What the exercise asks:
Return every line of the records below that contains the string "based", matching case exactly.
--- BEGIN Data provided ---
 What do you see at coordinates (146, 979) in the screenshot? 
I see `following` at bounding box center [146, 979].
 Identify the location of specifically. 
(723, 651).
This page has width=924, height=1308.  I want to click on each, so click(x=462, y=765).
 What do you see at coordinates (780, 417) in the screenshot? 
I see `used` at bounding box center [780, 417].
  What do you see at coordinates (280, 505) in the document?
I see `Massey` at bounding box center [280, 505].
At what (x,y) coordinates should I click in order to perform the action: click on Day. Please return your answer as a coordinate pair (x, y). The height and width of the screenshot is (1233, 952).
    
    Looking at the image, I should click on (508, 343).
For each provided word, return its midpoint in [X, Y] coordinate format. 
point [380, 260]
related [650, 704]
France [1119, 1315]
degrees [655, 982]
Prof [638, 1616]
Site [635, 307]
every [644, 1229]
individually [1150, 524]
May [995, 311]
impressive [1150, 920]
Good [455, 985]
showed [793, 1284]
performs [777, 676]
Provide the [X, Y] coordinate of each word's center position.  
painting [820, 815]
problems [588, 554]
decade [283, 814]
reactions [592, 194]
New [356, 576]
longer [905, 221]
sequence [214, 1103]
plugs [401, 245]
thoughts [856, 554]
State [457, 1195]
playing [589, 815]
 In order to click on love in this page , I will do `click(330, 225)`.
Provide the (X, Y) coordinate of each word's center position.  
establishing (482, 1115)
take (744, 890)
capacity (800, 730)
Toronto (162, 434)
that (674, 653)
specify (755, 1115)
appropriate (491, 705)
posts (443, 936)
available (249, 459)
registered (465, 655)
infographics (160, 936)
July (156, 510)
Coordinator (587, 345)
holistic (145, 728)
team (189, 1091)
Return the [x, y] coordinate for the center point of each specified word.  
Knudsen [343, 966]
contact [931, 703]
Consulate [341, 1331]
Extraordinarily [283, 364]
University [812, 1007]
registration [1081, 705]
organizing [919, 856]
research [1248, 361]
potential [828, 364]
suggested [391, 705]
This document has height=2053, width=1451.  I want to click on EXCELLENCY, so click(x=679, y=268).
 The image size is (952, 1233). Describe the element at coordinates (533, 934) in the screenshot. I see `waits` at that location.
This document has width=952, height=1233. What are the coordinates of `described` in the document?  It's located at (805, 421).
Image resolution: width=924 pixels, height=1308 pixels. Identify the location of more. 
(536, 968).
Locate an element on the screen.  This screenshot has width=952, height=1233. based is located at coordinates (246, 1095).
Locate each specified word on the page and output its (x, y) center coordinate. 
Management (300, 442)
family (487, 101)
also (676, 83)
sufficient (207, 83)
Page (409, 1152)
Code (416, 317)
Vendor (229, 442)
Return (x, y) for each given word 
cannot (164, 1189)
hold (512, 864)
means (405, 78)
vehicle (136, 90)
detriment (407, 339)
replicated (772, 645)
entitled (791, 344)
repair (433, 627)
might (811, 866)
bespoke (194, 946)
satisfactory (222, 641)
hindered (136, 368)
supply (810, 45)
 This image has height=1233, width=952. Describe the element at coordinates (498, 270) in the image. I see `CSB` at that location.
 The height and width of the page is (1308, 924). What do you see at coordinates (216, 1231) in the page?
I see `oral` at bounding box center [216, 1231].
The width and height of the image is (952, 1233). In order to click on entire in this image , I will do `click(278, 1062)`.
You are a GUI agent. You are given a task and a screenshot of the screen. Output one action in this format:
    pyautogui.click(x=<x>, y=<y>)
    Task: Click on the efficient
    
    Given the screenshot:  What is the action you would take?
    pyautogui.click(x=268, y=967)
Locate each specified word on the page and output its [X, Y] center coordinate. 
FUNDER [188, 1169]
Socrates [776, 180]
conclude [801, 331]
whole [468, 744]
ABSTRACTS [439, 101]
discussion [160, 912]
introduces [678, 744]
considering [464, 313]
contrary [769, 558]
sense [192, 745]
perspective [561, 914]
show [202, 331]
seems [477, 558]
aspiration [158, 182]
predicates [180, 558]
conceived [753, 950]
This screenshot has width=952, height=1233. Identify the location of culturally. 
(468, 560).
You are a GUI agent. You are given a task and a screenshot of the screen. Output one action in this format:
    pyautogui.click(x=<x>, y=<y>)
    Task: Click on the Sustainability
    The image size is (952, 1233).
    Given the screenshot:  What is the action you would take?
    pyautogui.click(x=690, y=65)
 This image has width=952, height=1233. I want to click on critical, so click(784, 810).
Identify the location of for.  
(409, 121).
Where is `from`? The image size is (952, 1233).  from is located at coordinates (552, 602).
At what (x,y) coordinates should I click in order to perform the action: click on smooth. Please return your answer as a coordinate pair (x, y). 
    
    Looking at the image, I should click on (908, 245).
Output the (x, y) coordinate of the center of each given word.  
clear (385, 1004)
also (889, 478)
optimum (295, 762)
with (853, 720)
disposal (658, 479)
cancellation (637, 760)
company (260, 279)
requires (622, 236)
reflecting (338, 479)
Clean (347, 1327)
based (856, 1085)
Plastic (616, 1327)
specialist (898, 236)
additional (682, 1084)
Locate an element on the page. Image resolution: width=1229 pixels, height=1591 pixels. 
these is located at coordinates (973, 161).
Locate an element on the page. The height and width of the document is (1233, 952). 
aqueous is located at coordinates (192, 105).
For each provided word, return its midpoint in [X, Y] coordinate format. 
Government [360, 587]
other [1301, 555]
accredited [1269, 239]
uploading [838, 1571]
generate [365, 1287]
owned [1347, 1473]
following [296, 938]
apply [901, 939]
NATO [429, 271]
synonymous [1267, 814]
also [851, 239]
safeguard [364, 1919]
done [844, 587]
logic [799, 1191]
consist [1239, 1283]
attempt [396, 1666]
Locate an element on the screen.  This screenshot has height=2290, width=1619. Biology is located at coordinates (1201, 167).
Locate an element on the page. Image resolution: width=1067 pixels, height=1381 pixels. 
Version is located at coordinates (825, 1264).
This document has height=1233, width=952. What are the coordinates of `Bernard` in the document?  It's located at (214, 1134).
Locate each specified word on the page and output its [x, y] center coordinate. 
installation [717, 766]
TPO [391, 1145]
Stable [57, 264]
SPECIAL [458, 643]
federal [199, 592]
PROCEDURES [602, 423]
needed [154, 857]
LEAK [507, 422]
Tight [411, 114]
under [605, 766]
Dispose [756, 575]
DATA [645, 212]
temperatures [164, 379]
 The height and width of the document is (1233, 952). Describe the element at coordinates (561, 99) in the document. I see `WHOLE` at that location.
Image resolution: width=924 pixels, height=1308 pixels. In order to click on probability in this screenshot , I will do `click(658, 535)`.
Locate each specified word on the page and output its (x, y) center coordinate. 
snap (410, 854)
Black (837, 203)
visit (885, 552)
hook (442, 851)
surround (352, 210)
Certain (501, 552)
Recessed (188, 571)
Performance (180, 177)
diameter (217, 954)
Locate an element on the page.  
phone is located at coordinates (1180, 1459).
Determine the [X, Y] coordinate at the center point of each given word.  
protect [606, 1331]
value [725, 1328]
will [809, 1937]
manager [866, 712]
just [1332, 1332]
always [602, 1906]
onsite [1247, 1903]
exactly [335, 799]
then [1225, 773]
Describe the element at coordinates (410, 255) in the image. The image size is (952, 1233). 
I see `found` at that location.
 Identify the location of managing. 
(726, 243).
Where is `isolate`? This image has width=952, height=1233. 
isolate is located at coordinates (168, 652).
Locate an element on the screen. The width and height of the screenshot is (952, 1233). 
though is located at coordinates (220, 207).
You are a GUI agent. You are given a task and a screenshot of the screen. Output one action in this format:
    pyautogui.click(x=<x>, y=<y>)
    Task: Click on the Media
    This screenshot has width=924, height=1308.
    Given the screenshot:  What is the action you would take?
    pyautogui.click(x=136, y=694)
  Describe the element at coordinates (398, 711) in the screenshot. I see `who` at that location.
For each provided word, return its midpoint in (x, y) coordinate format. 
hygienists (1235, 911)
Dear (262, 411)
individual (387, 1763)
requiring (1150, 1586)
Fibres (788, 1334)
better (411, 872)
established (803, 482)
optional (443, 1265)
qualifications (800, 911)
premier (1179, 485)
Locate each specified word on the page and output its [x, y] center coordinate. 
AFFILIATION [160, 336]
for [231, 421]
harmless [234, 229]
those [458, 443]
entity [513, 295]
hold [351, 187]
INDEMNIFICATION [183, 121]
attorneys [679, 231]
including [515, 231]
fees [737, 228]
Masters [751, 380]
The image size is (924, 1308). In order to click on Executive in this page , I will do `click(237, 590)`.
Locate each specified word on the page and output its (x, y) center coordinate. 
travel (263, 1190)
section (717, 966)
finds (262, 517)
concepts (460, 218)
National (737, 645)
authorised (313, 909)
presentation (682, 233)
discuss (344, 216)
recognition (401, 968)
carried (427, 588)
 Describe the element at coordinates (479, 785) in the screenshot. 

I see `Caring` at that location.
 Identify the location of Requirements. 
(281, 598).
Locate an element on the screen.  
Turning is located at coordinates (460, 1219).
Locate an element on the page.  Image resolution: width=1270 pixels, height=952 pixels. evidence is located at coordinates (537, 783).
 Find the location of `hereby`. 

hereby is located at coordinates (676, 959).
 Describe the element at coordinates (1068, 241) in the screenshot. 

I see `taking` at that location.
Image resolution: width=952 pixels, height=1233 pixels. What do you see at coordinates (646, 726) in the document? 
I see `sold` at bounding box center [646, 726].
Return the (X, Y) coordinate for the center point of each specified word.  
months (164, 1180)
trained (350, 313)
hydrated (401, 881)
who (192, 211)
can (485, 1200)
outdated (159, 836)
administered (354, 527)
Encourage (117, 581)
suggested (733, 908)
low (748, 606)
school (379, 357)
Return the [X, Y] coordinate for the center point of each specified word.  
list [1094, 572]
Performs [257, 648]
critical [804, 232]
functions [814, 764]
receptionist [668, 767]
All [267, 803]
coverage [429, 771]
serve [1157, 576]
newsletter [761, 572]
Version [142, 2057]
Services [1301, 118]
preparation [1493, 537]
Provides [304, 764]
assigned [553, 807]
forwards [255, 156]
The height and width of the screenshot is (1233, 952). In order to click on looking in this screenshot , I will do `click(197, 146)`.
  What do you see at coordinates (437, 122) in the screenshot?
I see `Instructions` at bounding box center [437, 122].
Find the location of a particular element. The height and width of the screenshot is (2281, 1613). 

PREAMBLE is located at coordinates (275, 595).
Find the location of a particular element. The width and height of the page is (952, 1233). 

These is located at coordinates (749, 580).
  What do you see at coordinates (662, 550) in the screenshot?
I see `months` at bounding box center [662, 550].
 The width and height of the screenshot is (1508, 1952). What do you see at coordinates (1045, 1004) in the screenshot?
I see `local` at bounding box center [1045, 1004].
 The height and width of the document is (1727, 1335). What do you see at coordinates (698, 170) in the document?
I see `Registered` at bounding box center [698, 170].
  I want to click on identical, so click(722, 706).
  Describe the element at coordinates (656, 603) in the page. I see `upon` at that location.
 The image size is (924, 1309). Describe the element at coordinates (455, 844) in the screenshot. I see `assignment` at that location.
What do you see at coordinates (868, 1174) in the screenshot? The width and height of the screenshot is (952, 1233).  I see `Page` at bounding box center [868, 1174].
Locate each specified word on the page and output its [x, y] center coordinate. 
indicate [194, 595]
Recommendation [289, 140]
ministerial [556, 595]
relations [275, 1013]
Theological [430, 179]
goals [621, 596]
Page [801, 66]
--- END Data provided ---
Task output:
Locate an element on the screen.  This screenshot has width=952, height=1233. based is located at coordinates (246, 1095).
based (856, 1085)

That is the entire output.